[TASK ITEM]
Nothing but an exact copy is asked for: the lines in the material below from the one with "Open the PERIOD 2021 dropdown" through the one with "1179x1600 pixels. Task: Click", pictures excluded.

++++ INFORMATION

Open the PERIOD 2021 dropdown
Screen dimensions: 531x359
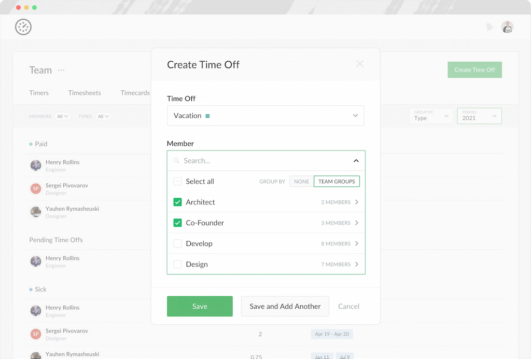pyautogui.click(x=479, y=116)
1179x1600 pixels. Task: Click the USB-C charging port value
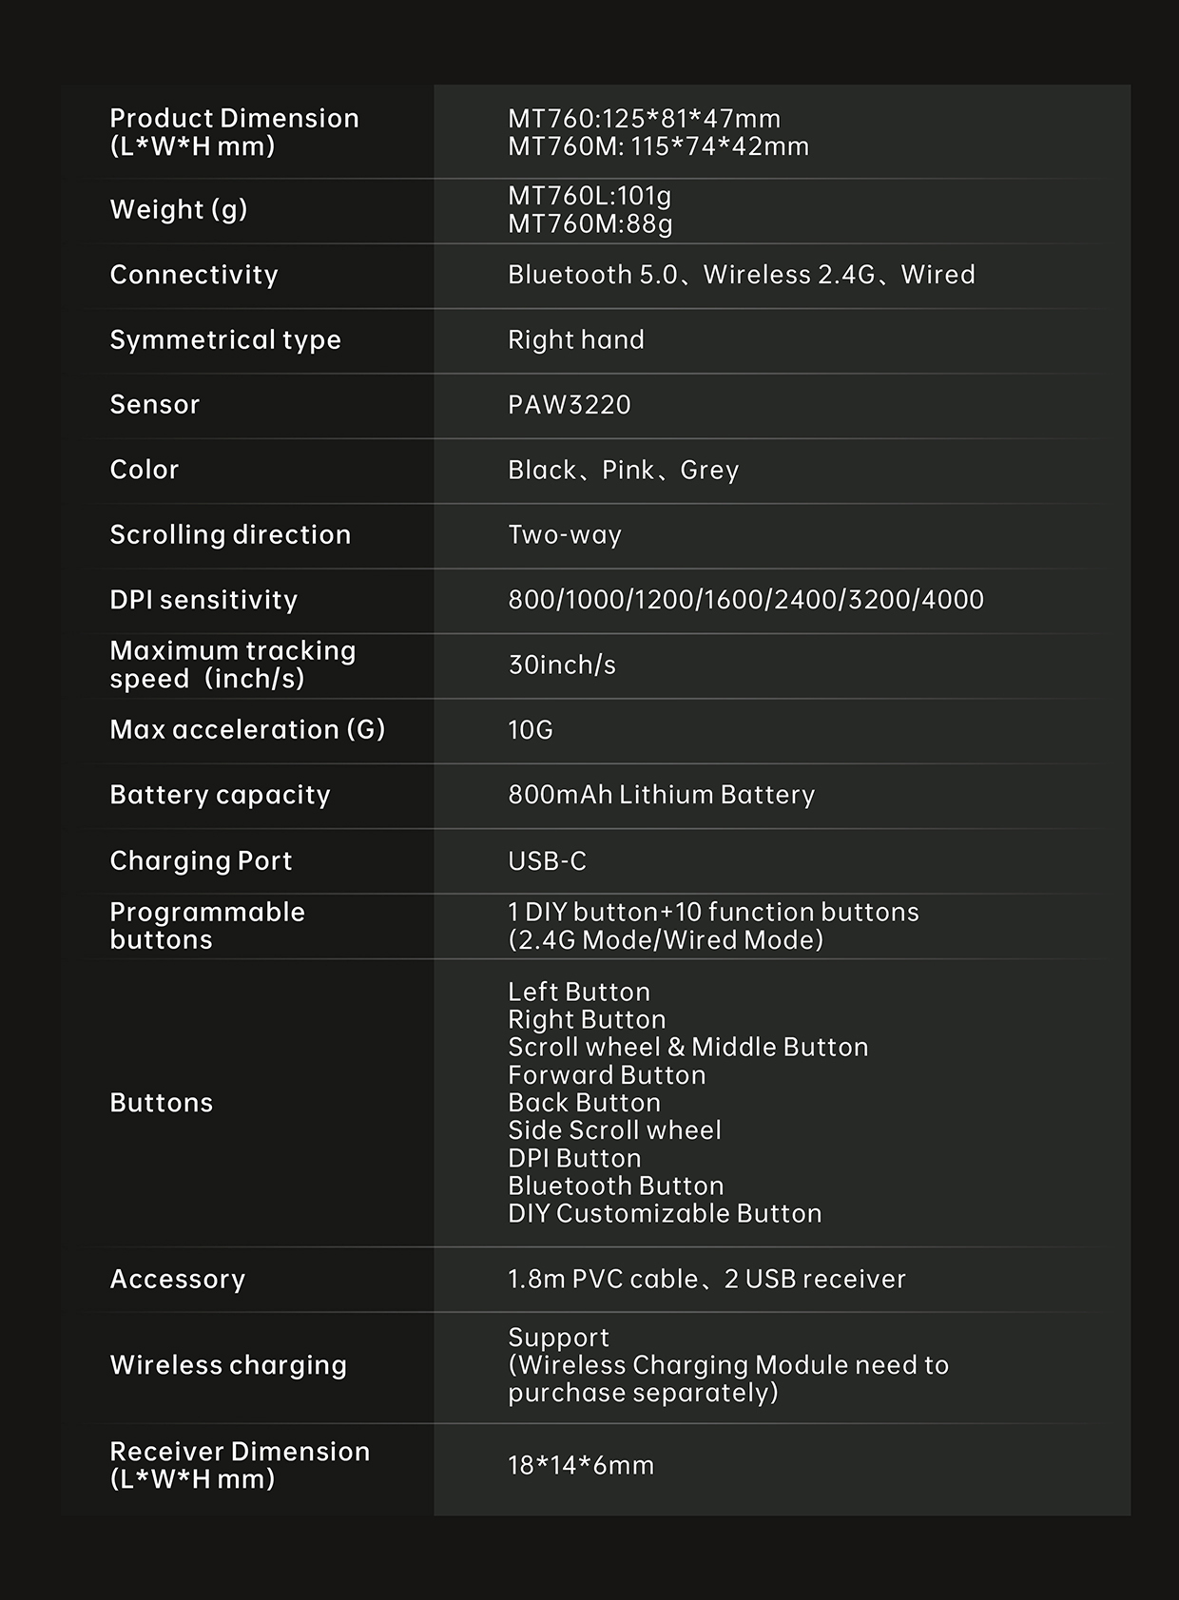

++++++++
++++ INFORMATION

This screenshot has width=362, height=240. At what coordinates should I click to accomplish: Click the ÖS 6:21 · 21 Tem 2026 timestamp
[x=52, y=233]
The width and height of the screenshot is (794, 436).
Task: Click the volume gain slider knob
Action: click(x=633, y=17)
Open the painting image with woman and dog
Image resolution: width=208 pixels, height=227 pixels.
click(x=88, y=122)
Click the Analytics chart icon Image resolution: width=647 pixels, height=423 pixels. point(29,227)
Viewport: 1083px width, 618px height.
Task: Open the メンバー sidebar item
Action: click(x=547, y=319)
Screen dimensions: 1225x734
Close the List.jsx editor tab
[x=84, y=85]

++++++++

[FINAL ANSWER]
Open the PERIOD 2021 dropdown
Screen dimensions: 531x359
pyautogui.click(x=479, y=116)
1179x1600 pixels. Task: Click the USB-C charging port value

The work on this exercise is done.